For a second consecutive year, members of the oncology community recently descended on Spain to hear the practice-changing results and latest advances in clinical cancer research presented at the annual ESMO Congress. As in Madrid last year, this year’s meeting in Barcelona was attended in person or online by more than 30,000 delegates, from 149 countries.

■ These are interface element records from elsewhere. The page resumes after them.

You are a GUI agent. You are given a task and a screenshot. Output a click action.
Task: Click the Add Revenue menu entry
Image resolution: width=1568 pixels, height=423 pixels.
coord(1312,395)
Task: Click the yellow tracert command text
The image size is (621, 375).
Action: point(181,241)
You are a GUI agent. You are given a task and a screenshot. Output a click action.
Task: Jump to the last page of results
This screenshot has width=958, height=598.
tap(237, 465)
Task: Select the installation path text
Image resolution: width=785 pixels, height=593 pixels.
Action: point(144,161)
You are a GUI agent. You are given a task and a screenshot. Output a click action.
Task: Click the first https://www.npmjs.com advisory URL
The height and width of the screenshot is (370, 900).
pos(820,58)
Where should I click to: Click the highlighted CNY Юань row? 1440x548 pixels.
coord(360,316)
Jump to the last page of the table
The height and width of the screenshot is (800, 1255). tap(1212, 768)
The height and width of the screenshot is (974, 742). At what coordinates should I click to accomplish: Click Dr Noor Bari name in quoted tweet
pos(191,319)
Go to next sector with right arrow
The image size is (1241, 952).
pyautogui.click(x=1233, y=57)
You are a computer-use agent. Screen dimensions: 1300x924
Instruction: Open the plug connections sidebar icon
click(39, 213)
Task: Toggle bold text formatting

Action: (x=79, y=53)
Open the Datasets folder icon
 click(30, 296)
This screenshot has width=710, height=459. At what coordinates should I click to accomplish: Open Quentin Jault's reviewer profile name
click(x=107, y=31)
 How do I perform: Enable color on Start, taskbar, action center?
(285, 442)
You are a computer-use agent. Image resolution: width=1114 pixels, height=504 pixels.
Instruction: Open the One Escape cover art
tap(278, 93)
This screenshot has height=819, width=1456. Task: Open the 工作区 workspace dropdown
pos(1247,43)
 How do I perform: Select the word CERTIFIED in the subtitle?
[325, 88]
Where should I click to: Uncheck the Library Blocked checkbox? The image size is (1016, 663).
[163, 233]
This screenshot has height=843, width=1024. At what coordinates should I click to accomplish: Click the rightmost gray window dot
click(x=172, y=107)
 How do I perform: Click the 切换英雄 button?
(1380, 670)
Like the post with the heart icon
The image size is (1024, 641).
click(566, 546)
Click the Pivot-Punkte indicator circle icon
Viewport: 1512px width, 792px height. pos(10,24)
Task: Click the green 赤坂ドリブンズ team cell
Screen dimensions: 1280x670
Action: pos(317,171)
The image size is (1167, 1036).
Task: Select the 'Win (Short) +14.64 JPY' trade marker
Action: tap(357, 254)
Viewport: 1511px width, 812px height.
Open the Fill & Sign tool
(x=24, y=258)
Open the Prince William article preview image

Multiple phase III trials featured in the top-billing Presidential Sessions emphasized continuing efforts to expand the benefits of immunotherapy to patients with resectable early stage tumours or unresectable locally advanced cancers by integrating ICIs with standard-of-care chemotherapy and local treatments. An update from KEYNOTE-522 confirmed that the improved pathological response rates and event-free survival (EFS) previously reported with the addition of perioperative pembrolizumab to neoadjuvant chemotherapy for stage II–III triple-negative breast cancer translated into an OS benefit (86.6% versus 81.7% at 60 months; HR 0.66, 95% CI 0.50–0.87; P = 0.002). Similarly, adding perioperative durvalumab to neoadjuvant chemotherapy improved both EFS and OS in cisplatin-eligible patients with muscle-invasive bladder cancer in the NIAGARA trial (as covered in a dedicated article in the previous issue of this journal). In the ENGOT-cx11/GOG-3047/KEYNOTE-A18 trial involving patients with locally advanced cervical cancer, the addition of concurrent and maintenance pembrolizumab to chemoradiotherapy improved OS (82.6% versus 74.8% at 3 years; HR 0.67, 95% CI 0.50–0.90; P = 0.004). In the LEAP-012 trial involving patients with intermediate-stage hepatocellular carcinoma, the combination of pembrolizumab and lenvatinib with transarterial chemoembolization significantly improved PFS (median 14.6 versus 10.0 months; HR 0.66, 95% CI 0.51–0.84; P = 0.0002), with an early trend towards improved OS (HR 0.80; 95% CI, 0.57–1.11; P = 0.087). In addition, in POD1UM-303/InterAACT 2, patients with previously untreated locally recurrent or metastatic anal squamous cell carcinoma derived a significant PFS benefit from the addition of retifanlimab to chemotherapy (median 9.3 versus 7.4 months; HR 0.63, 95% CI 0.47–0.84; P = 0.0006), and immature data indicate a strong trend towards improved OS despite crossover being permitted (median 29.2 versus 23.0 months; HR 0.70, 95% CI 0.49–1.01; P = 0.027).

肿瘤学界成员最近连续第二年来到西班牙，听取了在年度 ESMO 年会上介绍的改变实践的结果和临床癌症研究的最新进展。与去年在马德里举行的会议一样，今年的巴塞罗那会议有来自 149 个国家的 30,000 多名代表亲自或在线参加。

在最受关注的总统会议上，多项 III 期试验强调通过将 ICI 与标准护理化疗和局部治疗相结合，继续努力将免疫疗法的益处扩大到可切除的早期肿瘤或不可切除的局部晚期癌症患者。KEYNOTE-522 的更新证实，先前报道的在 II-III 期三阴性乳腺癌的新辅助化疗中加入 pembrolizumab 的病理反应率和无事件生存期 （EFS） 的改善转化为 OS 获益（60 个月时为 86.6% 对 81.7%;HR 0.66,95% CI 0.50-0.87;P = 0.002）。同样，在 NIAGARA 试验中，在新辅助化疗中加入围手术期 durvalumab 可改善符合顺铂条件的肌层浸润性膀胱癌患者的 EFS 和 OS（如本期刊上一期的专门文章所述）。在涉及局部晚期宫颈癌患者的 ENGOT-cx11/GOG-3047/KEYNOTE-A18 试验中，在放化疗中加入同时和维持帕博利珠单抗改善了 OS（82.6% 对 3 年时 74.8%;HR 0.67,95% CI 0.50–0.90;P = 0.004）。在涉及中期肝细胞癌患者的 LEAP-012 试验中，帕博利珠单抗和仑伐替尼联合经动脉化疗栓塞术显著改善了 PFS（中位 14.6 个月 vs 10.0 个月;HR 0.66,95% CI 0.51-0.84;P = 0.0002），早期有改善 OS 的趋势 （HR 0.80;95% CI，0.57-1.11;P = 0.087）。 此外，在 POD1UM-303/InterAACT 2 中，既往未经治疗的局部复发或转移性肛门鳞状细胞癌患者在化疗中加入 retifanlimab 后获得了显著的 PFS 获益（中位 9.3 个月 vs 7.4 个月;HR 0.63,95% CI 0.47-0.84;P = 0.0006），不成熟的数据表明，尽管允许交叉，但 OS 有改善的强烈趋势（中位数 29.2 个月对 23.0 个月;HR 0.70,95% CI 0.49–1.01;P = 0.027）。